Could you reproduce, word for word, the part of the items below that opens with the line containing "Click the page" and closes with the line containing "Looking at the screenshot, I should (x=71, y=34).", including both of those lines?
▶
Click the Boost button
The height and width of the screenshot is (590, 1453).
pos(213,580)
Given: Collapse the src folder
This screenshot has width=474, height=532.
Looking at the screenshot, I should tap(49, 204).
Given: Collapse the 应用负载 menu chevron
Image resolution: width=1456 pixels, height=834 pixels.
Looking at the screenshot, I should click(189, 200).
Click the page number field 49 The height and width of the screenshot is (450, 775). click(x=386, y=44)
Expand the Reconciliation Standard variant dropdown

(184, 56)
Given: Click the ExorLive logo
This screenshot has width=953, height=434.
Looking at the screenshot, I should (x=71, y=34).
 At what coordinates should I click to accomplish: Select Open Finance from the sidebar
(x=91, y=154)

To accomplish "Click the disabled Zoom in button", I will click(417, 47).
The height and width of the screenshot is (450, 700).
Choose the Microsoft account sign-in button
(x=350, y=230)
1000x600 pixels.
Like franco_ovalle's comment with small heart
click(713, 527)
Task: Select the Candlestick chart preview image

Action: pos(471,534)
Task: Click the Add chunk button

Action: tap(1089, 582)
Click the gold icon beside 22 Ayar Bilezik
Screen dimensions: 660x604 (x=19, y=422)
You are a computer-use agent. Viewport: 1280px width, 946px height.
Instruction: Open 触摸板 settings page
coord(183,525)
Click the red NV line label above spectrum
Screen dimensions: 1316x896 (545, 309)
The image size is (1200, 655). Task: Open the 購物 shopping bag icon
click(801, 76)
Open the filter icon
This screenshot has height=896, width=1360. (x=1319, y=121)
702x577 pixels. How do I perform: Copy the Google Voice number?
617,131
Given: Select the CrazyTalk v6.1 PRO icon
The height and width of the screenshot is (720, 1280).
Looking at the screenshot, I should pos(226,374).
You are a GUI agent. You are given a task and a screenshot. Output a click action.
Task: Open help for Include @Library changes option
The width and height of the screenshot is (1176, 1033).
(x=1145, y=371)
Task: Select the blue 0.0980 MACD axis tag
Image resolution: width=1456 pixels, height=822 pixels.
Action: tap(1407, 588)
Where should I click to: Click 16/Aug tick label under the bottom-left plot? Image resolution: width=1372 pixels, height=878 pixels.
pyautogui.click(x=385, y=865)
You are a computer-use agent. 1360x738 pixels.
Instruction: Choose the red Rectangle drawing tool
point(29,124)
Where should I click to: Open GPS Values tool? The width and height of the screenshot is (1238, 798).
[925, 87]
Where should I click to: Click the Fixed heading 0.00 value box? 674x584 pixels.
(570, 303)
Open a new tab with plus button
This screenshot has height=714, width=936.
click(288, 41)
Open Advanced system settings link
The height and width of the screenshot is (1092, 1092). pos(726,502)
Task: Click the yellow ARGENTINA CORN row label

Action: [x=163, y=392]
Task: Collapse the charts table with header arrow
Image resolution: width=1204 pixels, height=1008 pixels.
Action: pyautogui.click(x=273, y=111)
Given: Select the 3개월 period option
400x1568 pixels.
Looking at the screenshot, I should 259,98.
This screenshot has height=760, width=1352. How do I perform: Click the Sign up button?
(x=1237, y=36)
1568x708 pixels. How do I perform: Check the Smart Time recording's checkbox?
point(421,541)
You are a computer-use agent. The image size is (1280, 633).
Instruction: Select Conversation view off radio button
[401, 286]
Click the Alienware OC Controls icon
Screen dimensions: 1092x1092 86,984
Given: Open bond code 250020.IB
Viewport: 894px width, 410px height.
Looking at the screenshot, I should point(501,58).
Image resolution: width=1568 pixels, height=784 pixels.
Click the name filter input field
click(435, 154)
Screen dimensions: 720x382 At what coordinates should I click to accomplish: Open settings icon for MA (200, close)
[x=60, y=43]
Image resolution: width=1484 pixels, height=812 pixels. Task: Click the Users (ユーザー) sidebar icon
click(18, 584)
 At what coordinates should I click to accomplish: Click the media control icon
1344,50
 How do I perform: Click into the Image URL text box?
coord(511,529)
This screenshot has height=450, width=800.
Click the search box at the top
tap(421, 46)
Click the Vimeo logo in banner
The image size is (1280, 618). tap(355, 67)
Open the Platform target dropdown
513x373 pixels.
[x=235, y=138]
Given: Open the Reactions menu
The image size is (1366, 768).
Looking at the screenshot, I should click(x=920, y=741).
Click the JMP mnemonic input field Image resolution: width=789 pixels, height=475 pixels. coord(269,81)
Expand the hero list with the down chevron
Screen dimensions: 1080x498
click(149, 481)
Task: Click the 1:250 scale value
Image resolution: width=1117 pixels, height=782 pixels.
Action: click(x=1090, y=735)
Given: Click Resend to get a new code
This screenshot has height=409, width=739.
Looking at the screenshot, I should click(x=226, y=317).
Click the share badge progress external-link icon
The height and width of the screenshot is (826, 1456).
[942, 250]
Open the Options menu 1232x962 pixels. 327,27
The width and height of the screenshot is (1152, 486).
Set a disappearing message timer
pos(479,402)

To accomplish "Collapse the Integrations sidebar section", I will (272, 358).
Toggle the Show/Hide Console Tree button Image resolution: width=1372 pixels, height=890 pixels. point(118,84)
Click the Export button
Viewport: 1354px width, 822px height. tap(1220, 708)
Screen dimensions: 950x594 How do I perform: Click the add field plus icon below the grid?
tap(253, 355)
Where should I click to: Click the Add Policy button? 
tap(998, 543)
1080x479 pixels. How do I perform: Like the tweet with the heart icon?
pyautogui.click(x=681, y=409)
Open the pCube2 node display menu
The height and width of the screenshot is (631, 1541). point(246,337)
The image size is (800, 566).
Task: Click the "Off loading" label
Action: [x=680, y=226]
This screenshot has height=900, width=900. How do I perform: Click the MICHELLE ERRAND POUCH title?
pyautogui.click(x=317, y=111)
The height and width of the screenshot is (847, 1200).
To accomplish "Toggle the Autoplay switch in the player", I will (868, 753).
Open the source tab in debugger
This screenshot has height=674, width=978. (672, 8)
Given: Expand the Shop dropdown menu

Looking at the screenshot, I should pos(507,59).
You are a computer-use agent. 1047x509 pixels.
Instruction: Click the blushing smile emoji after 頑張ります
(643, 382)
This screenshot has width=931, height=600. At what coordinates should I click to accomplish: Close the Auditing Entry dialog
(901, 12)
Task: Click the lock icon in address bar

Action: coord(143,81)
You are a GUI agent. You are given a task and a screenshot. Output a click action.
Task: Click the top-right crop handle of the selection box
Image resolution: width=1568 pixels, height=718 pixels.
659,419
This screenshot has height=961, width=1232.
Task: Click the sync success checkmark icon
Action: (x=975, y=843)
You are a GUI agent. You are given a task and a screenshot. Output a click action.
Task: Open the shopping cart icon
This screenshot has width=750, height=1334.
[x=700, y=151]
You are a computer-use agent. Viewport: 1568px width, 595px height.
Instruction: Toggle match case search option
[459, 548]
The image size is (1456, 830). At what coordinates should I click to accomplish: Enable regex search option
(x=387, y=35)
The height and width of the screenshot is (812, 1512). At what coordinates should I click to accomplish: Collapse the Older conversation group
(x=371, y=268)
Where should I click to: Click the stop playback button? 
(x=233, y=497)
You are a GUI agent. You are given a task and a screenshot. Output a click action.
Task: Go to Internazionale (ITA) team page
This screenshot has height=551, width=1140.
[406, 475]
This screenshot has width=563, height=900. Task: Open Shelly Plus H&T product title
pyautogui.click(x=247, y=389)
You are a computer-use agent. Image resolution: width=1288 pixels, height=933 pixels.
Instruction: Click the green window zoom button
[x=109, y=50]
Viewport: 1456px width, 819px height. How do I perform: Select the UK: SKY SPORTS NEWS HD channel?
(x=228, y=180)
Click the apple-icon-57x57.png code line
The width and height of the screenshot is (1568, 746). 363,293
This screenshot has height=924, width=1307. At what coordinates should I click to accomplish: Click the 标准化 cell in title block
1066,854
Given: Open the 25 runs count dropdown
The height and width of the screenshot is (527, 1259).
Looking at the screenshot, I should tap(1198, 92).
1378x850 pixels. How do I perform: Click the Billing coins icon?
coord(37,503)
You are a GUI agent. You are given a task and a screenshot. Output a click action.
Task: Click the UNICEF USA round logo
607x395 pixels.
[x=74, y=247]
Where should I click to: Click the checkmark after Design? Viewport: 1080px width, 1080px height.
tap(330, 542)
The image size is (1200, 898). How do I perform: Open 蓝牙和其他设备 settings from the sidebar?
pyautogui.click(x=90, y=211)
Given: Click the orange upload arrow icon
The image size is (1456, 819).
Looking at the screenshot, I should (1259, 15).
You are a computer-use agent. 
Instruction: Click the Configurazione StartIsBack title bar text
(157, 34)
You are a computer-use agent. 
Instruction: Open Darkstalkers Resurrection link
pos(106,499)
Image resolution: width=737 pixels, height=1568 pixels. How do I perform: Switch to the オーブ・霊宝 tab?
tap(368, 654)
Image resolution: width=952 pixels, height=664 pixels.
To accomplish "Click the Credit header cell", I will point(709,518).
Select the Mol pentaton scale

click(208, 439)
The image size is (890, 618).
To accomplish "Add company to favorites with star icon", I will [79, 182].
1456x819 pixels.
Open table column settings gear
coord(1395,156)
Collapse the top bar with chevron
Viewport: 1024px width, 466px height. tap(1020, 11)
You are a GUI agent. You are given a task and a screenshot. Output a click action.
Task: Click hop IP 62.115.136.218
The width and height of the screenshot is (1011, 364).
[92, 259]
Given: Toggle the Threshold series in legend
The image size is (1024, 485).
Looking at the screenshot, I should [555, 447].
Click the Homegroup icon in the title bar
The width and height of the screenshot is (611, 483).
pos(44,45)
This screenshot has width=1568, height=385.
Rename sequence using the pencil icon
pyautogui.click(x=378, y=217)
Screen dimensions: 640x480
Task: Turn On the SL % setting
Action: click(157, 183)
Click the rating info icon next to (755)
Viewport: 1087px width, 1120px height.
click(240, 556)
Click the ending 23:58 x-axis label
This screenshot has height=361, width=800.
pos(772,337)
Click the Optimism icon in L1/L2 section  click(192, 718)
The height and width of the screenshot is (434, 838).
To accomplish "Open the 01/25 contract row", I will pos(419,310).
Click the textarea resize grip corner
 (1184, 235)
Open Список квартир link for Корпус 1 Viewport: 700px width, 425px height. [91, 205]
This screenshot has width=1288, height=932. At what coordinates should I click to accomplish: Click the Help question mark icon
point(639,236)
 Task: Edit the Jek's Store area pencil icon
◀
### Solved problem
Click the page number field 49 The height and width of the screenshot is (450, 775). click(x=386, y=44)
Expand the Reconciliation Standard variant dropdown

(184, 56)
Given: Click the ExorLive logo
This screenshot has width=953, height=434.
Looking at the screenshot, I should (x=71, y=34).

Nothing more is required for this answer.